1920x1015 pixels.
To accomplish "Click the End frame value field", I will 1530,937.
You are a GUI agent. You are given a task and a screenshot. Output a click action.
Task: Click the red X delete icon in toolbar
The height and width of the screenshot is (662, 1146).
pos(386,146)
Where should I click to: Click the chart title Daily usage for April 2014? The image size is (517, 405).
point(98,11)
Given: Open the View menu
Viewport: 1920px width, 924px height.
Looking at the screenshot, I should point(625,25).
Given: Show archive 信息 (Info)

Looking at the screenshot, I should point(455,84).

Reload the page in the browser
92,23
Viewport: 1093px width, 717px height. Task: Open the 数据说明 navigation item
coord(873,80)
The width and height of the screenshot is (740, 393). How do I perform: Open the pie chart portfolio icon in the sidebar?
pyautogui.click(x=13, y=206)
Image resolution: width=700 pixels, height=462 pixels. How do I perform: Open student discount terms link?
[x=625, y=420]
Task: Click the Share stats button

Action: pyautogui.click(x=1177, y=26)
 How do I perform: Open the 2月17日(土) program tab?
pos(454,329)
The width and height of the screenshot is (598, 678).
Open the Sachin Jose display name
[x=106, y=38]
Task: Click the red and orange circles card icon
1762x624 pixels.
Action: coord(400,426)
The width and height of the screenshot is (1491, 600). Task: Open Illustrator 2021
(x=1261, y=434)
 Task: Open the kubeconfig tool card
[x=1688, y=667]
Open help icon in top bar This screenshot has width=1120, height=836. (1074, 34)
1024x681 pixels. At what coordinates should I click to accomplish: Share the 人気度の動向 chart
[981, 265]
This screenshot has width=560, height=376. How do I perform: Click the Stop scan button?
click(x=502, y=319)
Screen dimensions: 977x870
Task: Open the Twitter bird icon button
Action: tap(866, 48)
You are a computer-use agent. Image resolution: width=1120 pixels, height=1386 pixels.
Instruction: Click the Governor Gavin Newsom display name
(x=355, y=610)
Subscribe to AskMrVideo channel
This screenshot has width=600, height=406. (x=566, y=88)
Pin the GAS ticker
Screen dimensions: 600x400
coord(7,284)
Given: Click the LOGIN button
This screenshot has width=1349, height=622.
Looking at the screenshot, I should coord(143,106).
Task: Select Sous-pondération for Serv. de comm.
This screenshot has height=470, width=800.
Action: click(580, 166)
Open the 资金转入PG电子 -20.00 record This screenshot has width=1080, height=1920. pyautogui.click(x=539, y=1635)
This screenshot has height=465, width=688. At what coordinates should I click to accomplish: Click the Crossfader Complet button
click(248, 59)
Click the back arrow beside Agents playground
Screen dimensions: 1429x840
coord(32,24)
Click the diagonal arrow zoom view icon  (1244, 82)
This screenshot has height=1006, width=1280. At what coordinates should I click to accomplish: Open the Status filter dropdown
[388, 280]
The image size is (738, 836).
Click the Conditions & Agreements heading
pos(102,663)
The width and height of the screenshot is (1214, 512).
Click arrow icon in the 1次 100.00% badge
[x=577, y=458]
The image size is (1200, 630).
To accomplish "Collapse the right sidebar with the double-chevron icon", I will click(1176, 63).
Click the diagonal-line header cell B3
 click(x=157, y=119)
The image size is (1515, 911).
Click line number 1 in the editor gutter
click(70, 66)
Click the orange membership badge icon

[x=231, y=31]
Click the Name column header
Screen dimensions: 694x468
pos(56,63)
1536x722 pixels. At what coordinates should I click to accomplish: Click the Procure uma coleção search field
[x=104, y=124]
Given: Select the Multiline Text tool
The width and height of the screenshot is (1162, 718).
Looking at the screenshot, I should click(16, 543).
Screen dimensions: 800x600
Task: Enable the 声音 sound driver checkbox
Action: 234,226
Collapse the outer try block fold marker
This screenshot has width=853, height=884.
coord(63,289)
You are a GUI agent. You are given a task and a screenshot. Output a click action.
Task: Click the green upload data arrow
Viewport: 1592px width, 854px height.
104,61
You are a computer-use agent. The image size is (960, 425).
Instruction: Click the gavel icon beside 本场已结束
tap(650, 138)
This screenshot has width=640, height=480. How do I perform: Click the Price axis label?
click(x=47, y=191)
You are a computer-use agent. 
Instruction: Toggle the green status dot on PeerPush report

····················

Word for word, restate all of the entries.

1920x1015 pixels.
To accomplish "Click the End frame value field", I will 1530,937.
You are a GUI agent. You are given a task and a screenshot. Output a click action.
Task: Click the red X delete icon in toolbar
The height and width of the screenshot is (662, 1146).
pos(386,146)
Where should I click to: Click the chart title Daily usage for April 2014? The image size is (517, 405).
point(98,11)
Given: Open the View menu
Viewport: 1920px width, 924px height.
Looking at the screenshot, I should point(625,25).
Given: Show archive 信息 (Info)

Looking at the screenshot, I should point(455,84).

Reload the page in the browser
92,23
Viewport: 1093px width, 717px height. Task: Open the 数据说明 navigation item
coord(873,80)
The width and height of the screenshot is (740, 393). How do I perform: Open the pie chart portfolio icon in the sidebar?
pyautogui.click(x=13, y=206)
Image resolution: width=700 pixels, height=462 pixels. How do I perform: Open student discount terms link?
[x=625, y=420]
Task: Click the Share stats button

Action: pyautogui.click(x=1177, y=26)
 How do I perform: Open the 2月17日(土) program tab?
pos(454,329)
The width and height of the screenshot is (598, 678).
Open the Sachin Jose display name
[x=106, y=38]
Task: Click the red and orange circles card icon
1762x624 pixels.
Action: coord(400,426)
The width and height of the screenshot is (1491, 600). Task: Open Illustrator 2021
(x=1261, y=434)
 Task: Open the kubeconfig tool card
[x=1688, y=667]
Open help icon in top bar This screenshot has width=1120, height=836. (1074, 34)
1024x681 pixels. At what coordinates should I click to accomplish: Share the 人気度の動向 chart
[981, 265]
This screenshot has width=560, height=376. How do I perform: Click the Stop scan button?
click(x=502, y=319)
Screen dimensions: 977x870
Task: Open the Twitter bird icon button
Action: tap(866, 48)
You are a computer-use agent. Image resolution: width=1120 pixels, height=1386 pixels.
Instruction: Click the Governor Gavin Newsom display name
(x=355, y=610)
Subscribe to AskMrVideo channel
This screenshot has width=600, height=406. (x=566, y=88)
Pin the GAS ticker
Screen dimensions: 600x400
coord(7,284)
Given: Click the LOGIN button
This screenshot has width=1349, height=622.
Looking at the screenshot, I should coord(143,106).
Task: Select Sous-pondération for Serv. de comm.
This screenshot has height=470, width=800.
Action: click(580, 166)
Open the 资金转入PG电子 -20.00 record This screenshot has width=1080, height=1920. pyautogui.click(x=539, y=1635)
This screenshot has height=465, width=688. At what coordinates should I click to accomplish: Click the Crossfader Complet button
click(248, 59)
Click the back arrow beside Agents playground
Screen dimensions: 1429x840
coord(32,24)
Click the diagonal arrow zoom view icon  (1244, 82)
This screenshot has height=1006, width=1280. At what coordinates should I click to accomplish: Open the Status filter dropdown
[388, 280]
The image size is (738, 836).
Click the Conditions & Agreements heading
pos(102,663)
The width and height of the screenshot is (1214, 512).
Click arrow icon in the 1次 100.00% badge
[x=577, y=458]
The image size is (1200, 630).
To accomplish "Collapse the right sidebar with the double-chevron icon", I will click(1176, 63).
Click the diagonal-line header cell B3
 click(x=157, y=119)
The image size is (1515, 911).
Click line number 1 in the editor gutter
click(70, 66)
Click the orange membership badge icon

[x=231, y=31]
Click the Name column header
Screen dimensions: 694x468
pos(56,63)
1536x722 pixels. At what coordinates should I click to accomplish: Click the Procure uma coleção search field
[x=104, y=124]
Given: Select the Multiline Text tool
The width and height of the screenshot is (1162, 718).
Looking at the screenshot, I should click(16, 543).
Screen dimensions: 800x600
Task: Enable the 声音 sound driver checkbox
Action: 234,226
Collapse the outer try block fold marker
This screenshot has width=853, height=884.
coord(63,289)
You are a GUI agent. You are given a task and a screenshot. Output a click action.
Task: Click the green upload data arrow
Viewport: 1592px width, 854px height.
104,61
You are a computer-use agent. The image size is (960, 425).
Instruction: Click the gavel icon beside 本场已结束
tap(650, 138)
This screenshot has width=640, height=480. How do I perform: Click the Price axis label?
click(x=47, y=191)
You are a computer-use agent. 
Instruction: Toggle the green status dot on PeerPush report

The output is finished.